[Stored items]
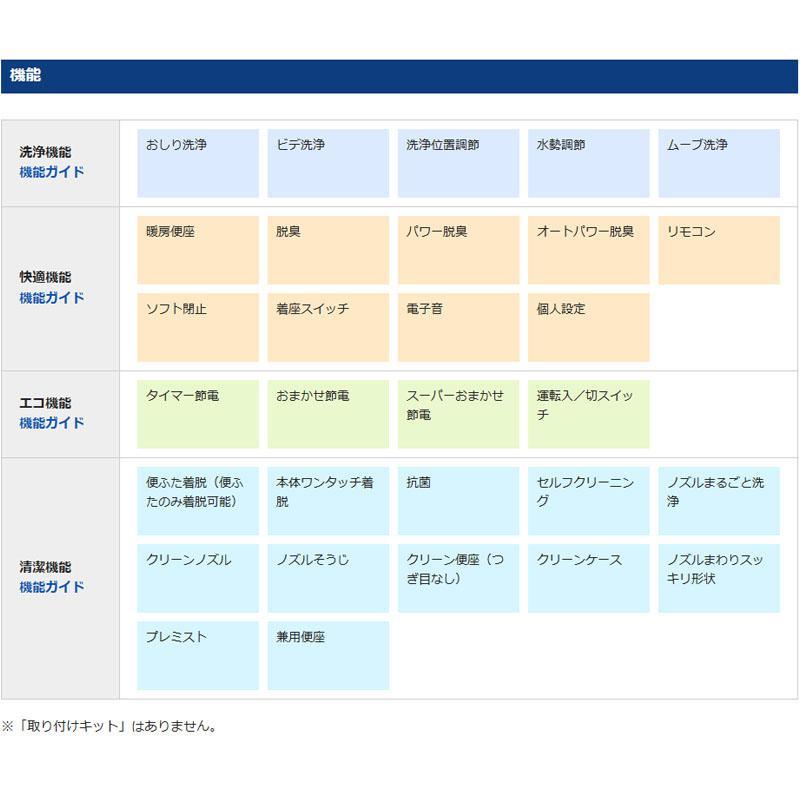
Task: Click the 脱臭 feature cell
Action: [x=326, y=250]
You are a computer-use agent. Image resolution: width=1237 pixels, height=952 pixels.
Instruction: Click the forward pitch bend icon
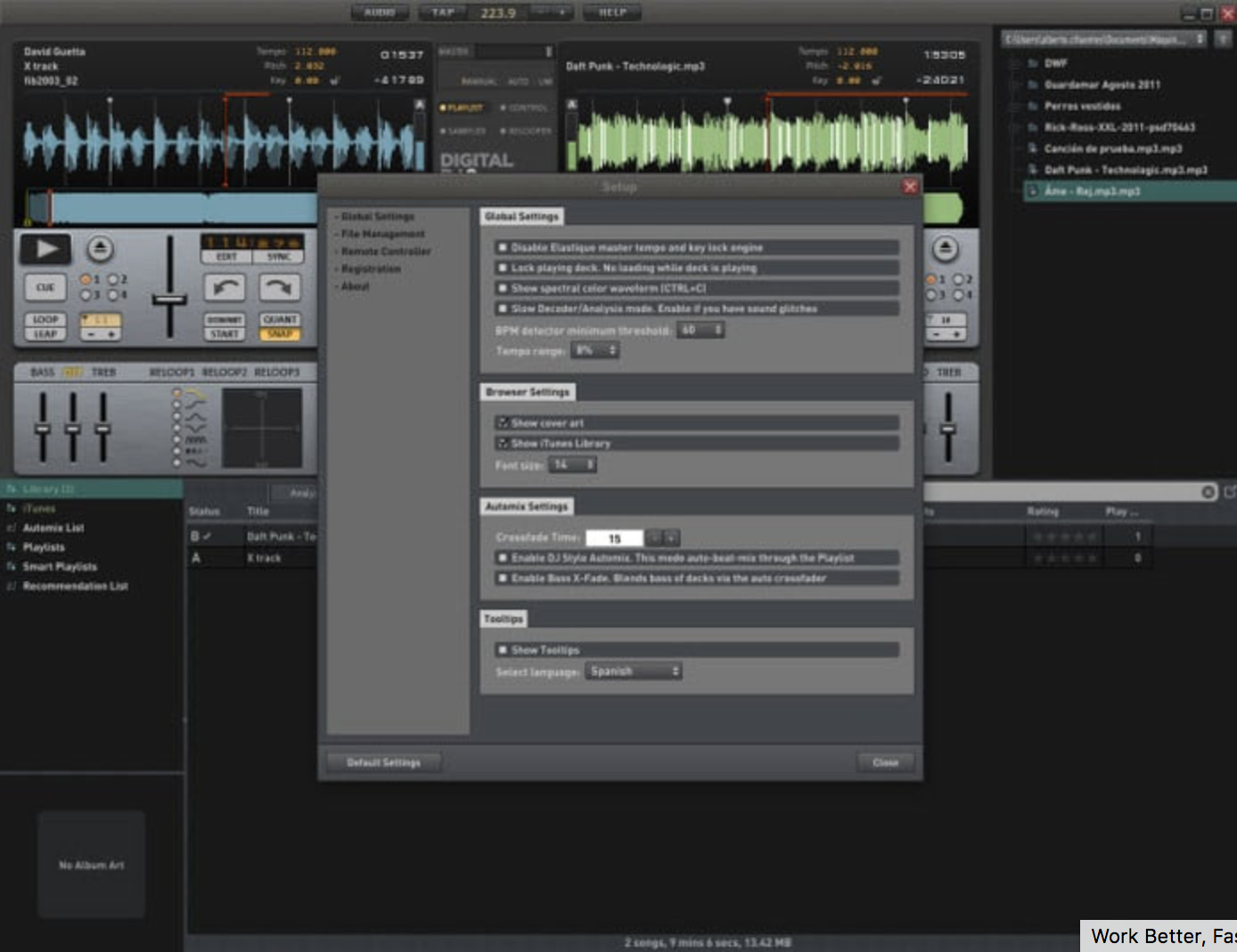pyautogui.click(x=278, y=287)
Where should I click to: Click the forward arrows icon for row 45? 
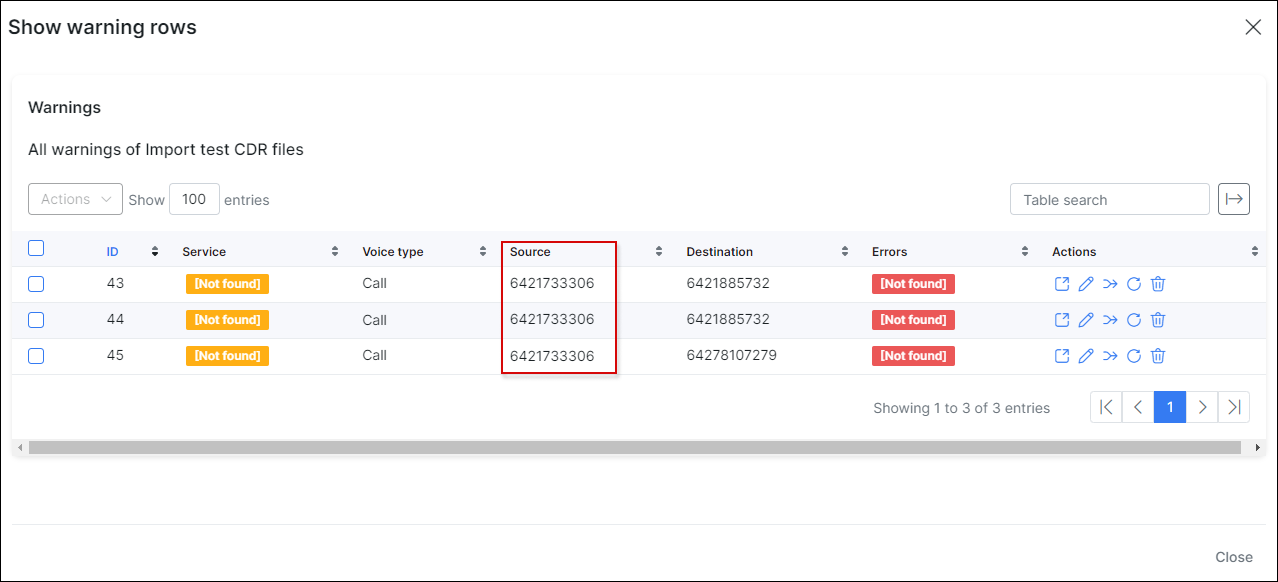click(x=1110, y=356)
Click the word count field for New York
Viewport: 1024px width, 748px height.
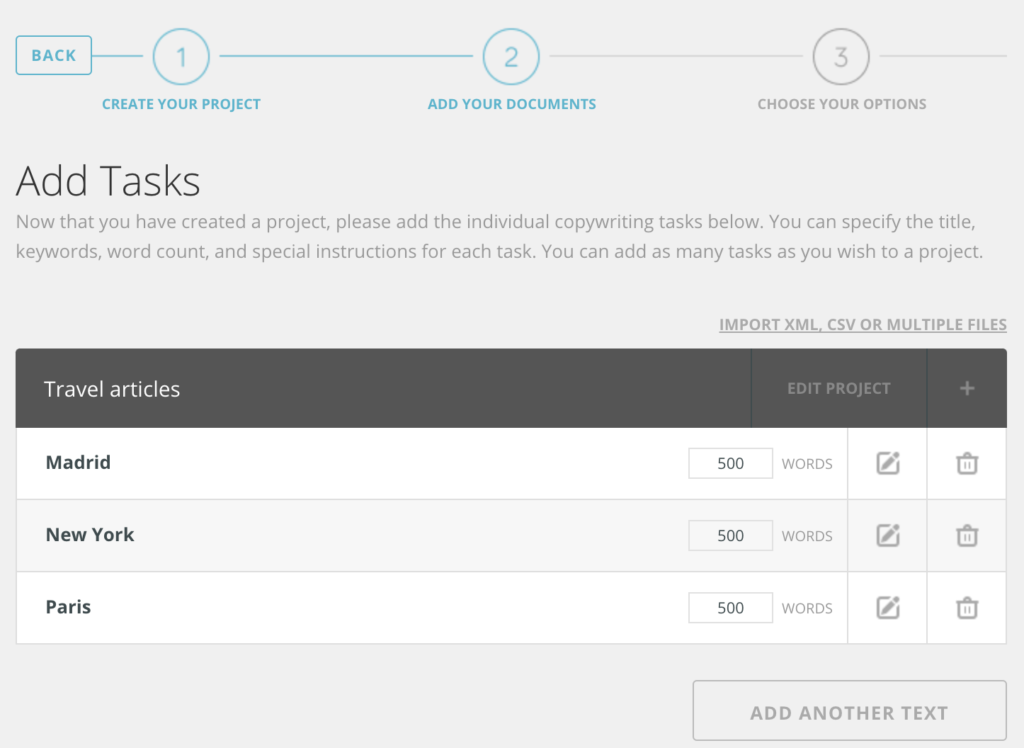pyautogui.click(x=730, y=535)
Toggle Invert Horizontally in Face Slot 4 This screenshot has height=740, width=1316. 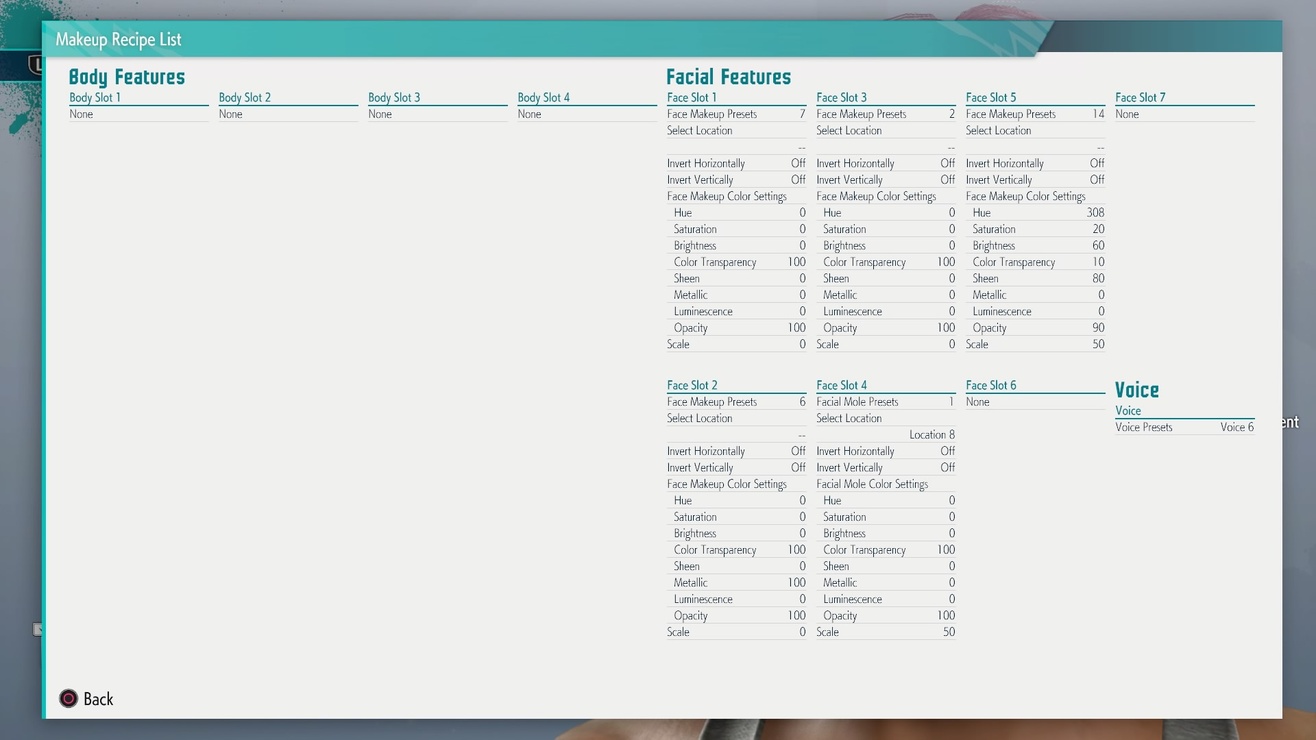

* **What to produce**
Omit the pictures and please write out exactly the lines between the one containing "Instruction: Click the" and the last line of the entries, both included.

* **Solution to the exercise**
Instruction: Click the forward pitch bend icon
pyautogui.click(x=278, y=287)
Where should I click to: Click the forward arrows icon for row 45? 
click(x=1110, y=356)
Click the word count field for New York
Viewport: 1024px width, 748px height.
pyautogui.click(x=730, y=535)
Toggle Invert Horizontally in Face Slot 4 This screenshot has height=740, width=1316. 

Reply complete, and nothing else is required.